■ Written problem
Reproduce the data from the line with "Task: Click the レコード: 株式会社テスト" up to and including the line with "point(18,141)", substituting "drop-down menu" for "dropdown" and leaving all else unchanged.

■ Extracted records

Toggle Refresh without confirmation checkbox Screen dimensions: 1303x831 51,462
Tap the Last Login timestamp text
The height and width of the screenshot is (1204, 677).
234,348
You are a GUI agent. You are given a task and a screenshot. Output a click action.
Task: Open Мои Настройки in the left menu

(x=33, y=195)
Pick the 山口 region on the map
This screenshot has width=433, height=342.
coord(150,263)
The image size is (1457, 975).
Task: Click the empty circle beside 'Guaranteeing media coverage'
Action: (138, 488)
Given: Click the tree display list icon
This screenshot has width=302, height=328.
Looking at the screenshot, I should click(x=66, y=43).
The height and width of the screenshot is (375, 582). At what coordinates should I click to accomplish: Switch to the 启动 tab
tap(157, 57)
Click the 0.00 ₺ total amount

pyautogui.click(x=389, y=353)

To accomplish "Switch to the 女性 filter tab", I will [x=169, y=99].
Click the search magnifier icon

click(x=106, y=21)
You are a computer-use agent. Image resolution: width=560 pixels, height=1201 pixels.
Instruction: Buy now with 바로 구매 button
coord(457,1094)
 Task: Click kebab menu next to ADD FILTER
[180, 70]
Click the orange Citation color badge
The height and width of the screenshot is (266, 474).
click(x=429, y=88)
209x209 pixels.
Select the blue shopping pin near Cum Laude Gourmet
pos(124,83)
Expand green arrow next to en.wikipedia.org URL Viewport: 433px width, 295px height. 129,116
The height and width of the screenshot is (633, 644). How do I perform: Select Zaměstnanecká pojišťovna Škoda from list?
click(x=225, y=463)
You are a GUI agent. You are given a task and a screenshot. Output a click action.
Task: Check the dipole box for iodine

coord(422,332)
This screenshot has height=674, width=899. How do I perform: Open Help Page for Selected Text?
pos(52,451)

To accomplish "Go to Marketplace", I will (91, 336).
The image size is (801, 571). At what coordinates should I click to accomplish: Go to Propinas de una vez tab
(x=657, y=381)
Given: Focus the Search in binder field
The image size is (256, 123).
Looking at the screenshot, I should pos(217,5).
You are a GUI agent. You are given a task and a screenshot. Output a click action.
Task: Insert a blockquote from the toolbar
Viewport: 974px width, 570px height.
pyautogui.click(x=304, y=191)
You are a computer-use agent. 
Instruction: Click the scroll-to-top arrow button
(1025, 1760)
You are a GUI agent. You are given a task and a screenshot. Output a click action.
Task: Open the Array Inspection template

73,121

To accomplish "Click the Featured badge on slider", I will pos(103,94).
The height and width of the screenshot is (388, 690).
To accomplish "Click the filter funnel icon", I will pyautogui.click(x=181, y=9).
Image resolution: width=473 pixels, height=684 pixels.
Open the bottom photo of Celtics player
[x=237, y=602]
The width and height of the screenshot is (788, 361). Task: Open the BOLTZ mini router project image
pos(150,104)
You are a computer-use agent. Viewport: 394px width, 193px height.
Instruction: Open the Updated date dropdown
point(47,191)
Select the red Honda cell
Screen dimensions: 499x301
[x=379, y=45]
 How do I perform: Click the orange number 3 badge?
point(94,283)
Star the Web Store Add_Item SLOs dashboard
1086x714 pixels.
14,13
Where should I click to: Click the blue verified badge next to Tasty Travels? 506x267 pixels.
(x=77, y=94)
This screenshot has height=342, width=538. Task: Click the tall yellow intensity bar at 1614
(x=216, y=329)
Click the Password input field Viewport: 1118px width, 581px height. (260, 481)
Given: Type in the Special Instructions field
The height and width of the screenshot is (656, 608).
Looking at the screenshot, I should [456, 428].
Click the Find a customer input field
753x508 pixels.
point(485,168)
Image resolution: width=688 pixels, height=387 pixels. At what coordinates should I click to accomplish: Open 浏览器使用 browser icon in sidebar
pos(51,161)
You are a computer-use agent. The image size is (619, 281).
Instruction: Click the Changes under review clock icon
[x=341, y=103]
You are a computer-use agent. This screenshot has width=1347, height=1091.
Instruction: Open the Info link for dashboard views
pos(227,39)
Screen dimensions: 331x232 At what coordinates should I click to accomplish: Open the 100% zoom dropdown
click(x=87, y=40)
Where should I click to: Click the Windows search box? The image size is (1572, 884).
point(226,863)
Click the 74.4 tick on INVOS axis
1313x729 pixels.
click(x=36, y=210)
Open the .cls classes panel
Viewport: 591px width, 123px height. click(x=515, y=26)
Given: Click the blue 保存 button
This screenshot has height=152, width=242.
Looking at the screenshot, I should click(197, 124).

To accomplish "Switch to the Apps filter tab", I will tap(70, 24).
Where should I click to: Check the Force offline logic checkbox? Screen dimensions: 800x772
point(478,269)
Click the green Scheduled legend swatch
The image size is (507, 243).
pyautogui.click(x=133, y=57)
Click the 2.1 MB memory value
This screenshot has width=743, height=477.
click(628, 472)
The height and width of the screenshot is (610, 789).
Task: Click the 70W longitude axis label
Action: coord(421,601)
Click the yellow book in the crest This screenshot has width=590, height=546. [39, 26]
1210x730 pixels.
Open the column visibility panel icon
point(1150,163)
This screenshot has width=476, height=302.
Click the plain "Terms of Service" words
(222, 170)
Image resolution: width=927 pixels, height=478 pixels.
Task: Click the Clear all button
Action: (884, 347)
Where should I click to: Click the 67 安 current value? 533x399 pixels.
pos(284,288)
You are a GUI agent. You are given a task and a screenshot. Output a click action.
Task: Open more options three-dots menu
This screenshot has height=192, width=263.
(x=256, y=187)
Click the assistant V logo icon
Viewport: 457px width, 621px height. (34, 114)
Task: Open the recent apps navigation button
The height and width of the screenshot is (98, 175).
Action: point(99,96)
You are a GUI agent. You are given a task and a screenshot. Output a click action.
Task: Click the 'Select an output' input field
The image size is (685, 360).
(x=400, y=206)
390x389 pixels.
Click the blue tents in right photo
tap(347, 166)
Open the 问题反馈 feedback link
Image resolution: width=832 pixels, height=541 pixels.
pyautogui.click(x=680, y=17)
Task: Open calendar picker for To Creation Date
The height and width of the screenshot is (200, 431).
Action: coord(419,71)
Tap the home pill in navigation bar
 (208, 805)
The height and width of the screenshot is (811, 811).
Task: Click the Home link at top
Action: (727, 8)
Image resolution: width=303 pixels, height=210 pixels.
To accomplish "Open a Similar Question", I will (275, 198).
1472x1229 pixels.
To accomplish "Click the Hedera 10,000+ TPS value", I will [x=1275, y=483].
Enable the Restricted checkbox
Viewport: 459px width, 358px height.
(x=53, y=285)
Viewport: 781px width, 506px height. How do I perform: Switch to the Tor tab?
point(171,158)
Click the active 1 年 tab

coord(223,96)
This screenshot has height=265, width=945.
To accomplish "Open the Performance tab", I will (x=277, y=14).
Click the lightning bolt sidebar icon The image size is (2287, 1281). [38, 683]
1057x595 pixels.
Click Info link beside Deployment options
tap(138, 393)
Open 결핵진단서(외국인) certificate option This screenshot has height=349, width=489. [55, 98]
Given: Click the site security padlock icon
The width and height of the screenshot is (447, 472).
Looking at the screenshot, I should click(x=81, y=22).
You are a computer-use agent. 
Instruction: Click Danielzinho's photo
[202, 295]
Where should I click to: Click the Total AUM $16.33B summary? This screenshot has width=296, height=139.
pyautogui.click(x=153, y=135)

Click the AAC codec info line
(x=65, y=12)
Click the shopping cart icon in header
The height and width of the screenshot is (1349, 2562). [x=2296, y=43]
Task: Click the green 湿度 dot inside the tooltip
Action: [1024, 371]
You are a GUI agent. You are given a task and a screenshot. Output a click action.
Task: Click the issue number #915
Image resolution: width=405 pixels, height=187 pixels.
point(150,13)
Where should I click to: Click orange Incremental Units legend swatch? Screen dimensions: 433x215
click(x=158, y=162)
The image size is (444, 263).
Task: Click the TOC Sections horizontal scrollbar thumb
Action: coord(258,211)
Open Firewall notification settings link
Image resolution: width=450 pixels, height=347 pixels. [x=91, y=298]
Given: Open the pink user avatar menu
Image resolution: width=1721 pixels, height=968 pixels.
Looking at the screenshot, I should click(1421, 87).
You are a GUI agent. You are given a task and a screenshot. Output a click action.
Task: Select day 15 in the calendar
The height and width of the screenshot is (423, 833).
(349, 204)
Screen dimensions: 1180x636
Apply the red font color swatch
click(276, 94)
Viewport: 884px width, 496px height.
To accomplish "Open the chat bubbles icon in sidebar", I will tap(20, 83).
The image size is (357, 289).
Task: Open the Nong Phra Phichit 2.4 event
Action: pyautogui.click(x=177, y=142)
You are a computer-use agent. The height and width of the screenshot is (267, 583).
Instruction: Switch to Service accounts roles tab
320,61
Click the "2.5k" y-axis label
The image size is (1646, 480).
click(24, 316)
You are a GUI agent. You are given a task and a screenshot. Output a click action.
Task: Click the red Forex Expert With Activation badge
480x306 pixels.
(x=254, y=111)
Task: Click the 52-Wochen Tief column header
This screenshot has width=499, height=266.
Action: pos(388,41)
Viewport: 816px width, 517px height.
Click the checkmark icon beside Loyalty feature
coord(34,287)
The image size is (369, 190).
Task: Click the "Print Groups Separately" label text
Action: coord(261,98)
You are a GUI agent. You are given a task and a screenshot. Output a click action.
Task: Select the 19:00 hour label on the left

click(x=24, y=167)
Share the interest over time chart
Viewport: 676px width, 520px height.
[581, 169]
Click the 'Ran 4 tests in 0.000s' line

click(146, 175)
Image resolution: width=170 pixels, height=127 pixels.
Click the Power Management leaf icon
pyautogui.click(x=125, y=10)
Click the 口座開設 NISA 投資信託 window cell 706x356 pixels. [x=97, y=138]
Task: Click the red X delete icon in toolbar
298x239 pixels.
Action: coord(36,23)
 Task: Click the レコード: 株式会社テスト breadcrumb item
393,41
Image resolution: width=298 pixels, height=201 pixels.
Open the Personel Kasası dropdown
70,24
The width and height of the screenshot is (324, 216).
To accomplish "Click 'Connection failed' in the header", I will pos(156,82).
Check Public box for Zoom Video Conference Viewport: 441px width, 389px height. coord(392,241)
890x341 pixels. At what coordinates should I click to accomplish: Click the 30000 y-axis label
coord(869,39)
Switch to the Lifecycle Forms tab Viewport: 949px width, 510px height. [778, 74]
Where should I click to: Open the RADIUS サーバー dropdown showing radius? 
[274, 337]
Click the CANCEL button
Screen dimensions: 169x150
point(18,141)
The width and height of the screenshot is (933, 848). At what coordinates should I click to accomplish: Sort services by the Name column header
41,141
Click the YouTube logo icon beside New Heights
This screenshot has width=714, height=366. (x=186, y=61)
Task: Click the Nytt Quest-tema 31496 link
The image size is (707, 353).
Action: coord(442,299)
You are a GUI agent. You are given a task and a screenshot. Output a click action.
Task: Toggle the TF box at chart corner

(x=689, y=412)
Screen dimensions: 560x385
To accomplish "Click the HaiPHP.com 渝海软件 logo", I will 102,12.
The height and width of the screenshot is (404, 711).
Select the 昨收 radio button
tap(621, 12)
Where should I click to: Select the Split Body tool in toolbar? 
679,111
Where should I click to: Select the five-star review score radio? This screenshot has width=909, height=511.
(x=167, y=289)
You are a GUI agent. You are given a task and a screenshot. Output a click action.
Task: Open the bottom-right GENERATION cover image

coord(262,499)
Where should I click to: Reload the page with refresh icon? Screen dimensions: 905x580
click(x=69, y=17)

■ Problem solution
 Task: Click the レコード: 株式会社テスト breadcrumb item
393,41
Image resolution: width=298 pixels, height=201 pixels.
Open the Personel Kasası drop-down menu
70,24
The width and height of the screenshot is (324, 216).
To accomplish "Click 'Connection failed' in the header", I will pos(156,82).
Check Public box for Zoom Video Conference Viewport: 441px width, 389px height. coord(392,241)
890x341 pixels. At what coordinates should I click to accomplish: Click the 30000 y-axis label
coord(869,39)
Switch to the Lifecycle Forms tab Viewport: 949px width, 510px height. [778, 74]
Where should I click to: Open the RADIUS サーバー drop-down menu showing radius? 
[274, 337]
Click the CANCEL button
Screen dimensions: 169x150
point(18,141)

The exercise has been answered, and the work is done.